Menurut data Civil Society Organization on Forestry Governance and Climate Change, untuk mendapatkan proyek REDD terdapat biaya operasional yang dibebankan kepada negara pemilik hutan tropis mencapai 30%-40%, artinya hanya 60%-70% dari total dana yang akan diterima negara penerima program tersebut. Bahkan potongan biaya operasional itu bisa mencapai 90%. Contoh saja Kosta Rika yang melakukan mekanisme REDD dengan negara-negara Uni Eropa, hanya memperoleh 10 persen dari total dana karena biaya operasional.
Dari beberapa perhitungan di atas, maka sebenarnya harga yang ditawarkan oleh Global Eco Rescue kepada Pemkab Malinau merupakan harga yang sangat rendah dalam sebuah perhitungan perdagangan karbon. Bila sudah demikian, siapa yang sebenarnya akan diuntungkan dari sebuah perdagangan karbon?
Ancaman Terhadap Kehidupan
Mekanisme perdagangan karbon juga mengancam kehidupan komunitas lokal. Ancaman terhadap masyarakat asli dan petani amat buruk, penghancuran dan hilangnya akses terhadap hutan akan menghancurkan penghidupan mereka. Forum Internasional Masyarakat Asli yang Pertama (The First International Forum Of Indigenous Peoples on Climate Change) menyatakan sinks (penyerapan) dalam mekanisme CDM akan mengandung strategi skala dunia dalam rangka pengambilalihan tanah-tanah. Pengusiran masyarakat oleh tentara atas nama perdagangan karbon, sudah terjadi di Uganda.

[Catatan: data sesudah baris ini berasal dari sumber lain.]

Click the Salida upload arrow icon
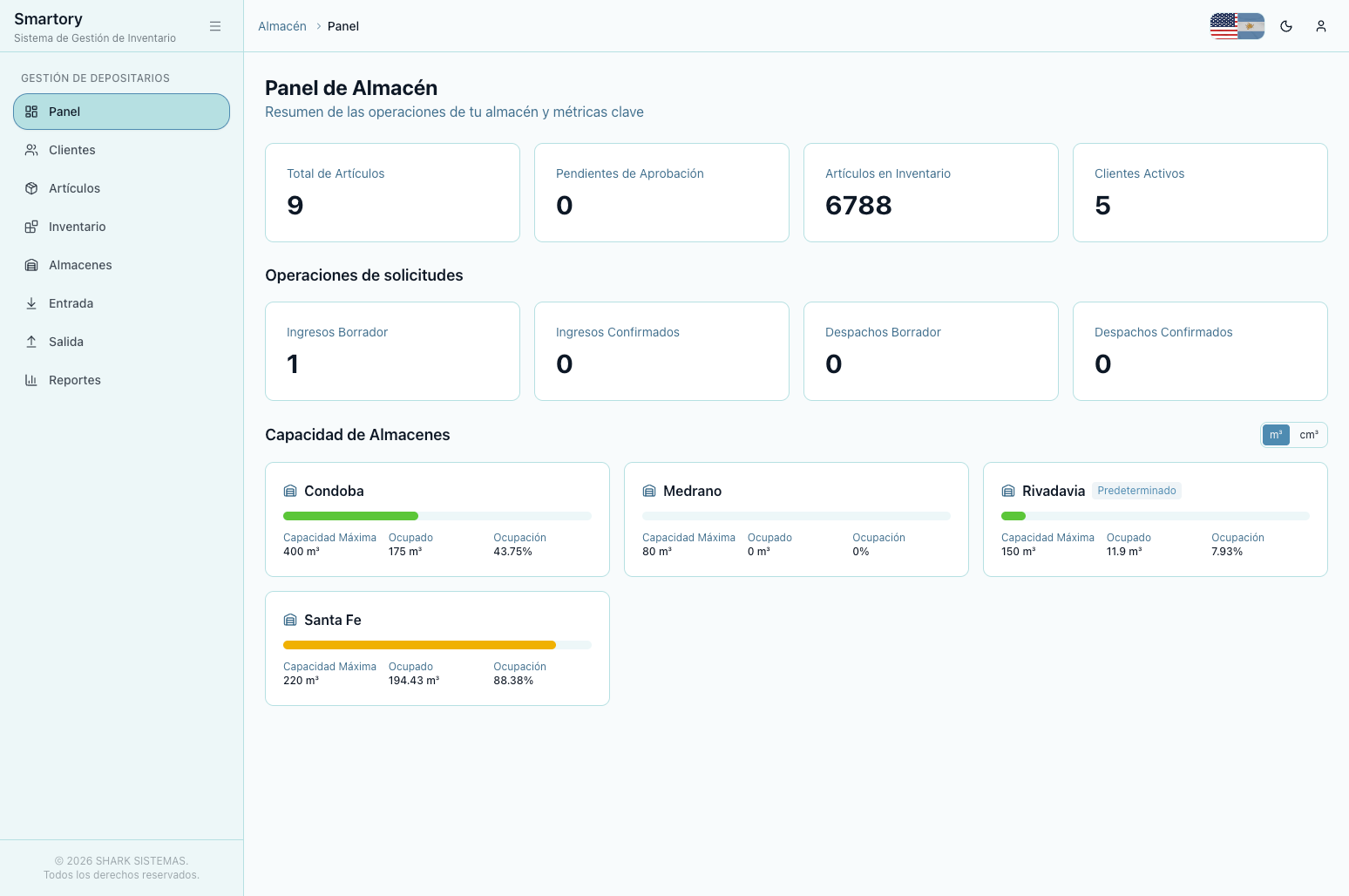Viewport: 1349px width, 896px height. pos(31,342)
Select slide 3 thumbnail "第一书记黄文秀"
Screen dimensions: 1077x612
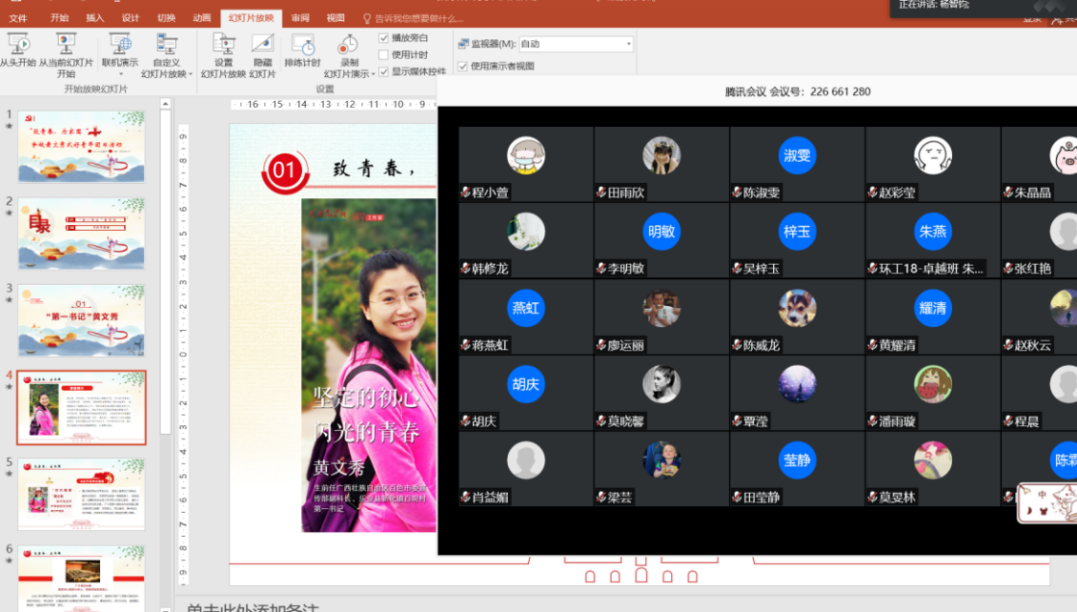coord(81,320)

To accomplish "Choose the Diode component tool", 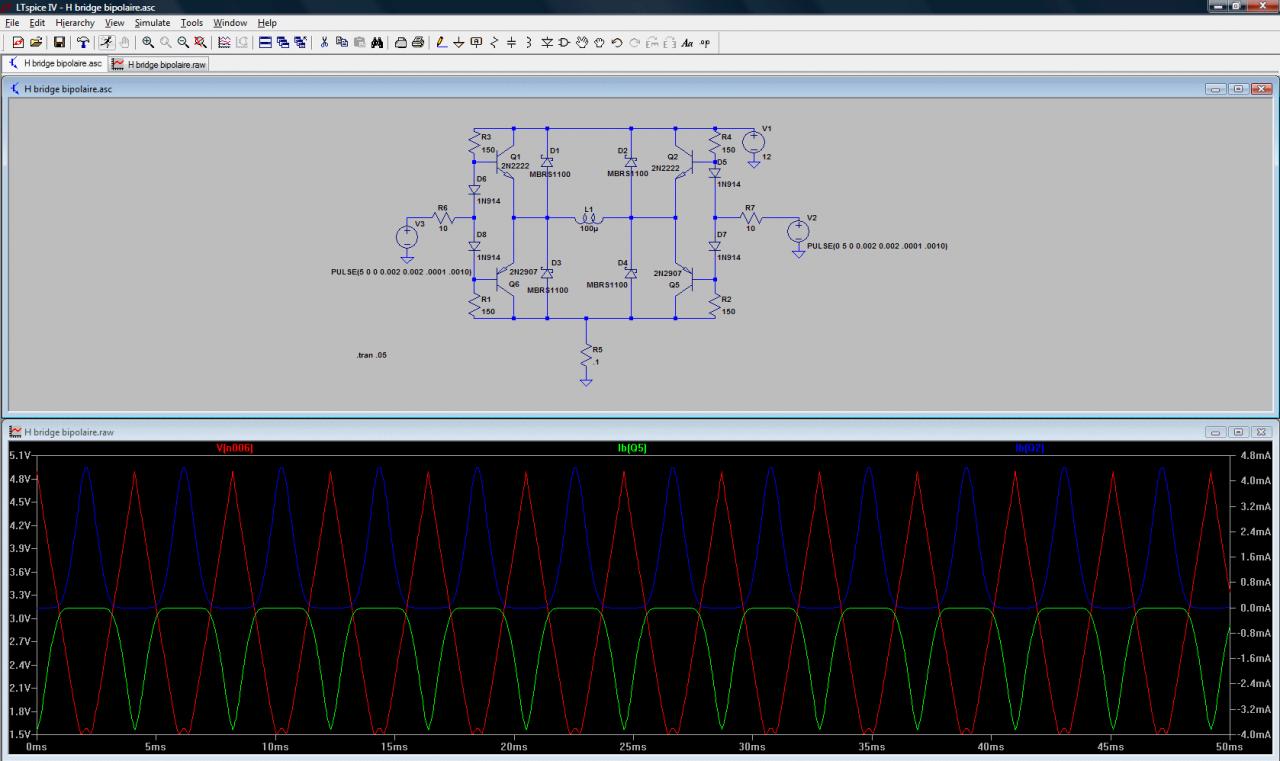I will (546, 42).
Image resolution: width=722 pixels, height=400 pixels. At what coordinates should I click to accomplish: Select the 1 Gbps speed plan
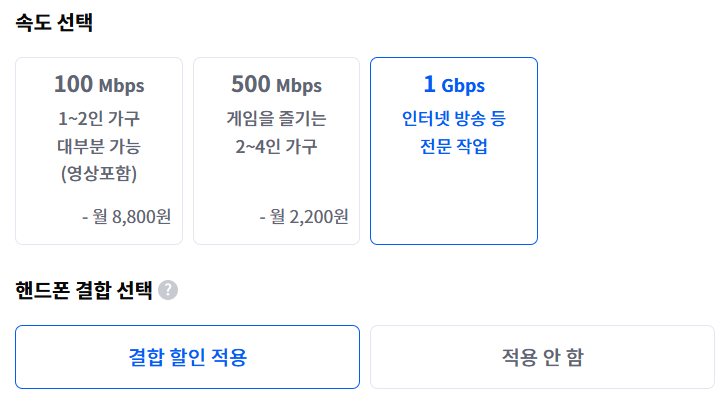[454, 151]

Konflik horisontal juga kemungkinan akan terjadi beriringan dengan dilakukannya skema perdagangan karbon. Selain juga akan semakin banyak penguasaan lahan oleh kelompok tertentu, yang akan semakin mengurangi luasan kawasan produktif komunitas lokal. Sementara itu, skema perdagangan karbon tak akan menjadi jawaban terhadap pemanasan global. Negara industri tetap saja akan menghasilkan emisi gas rumah kaca dengan sangat tinggi ke atmosfer yang pada gilirannya akan menghadirkan bencana ekologi dan semakin meluasnya penyebaran penyakit. Pemanasan global harus dihadapi bukan semata dengan memuluskan mekanisme perdagangan karbon. Negara-negara industri harus ditekan untuk melakukan penurunan emisi dari industri di negara mereka. Bukan dengan melakukan perdagangan karbon dan hanya menyalahkan negara pemilik hutan tropis yang tersisa. Ancaman terhadap kehidupan akibat pemanasan global dapat diatasi bila negara-negara industri bersikap lebih adil terhadap proses berkehidupan.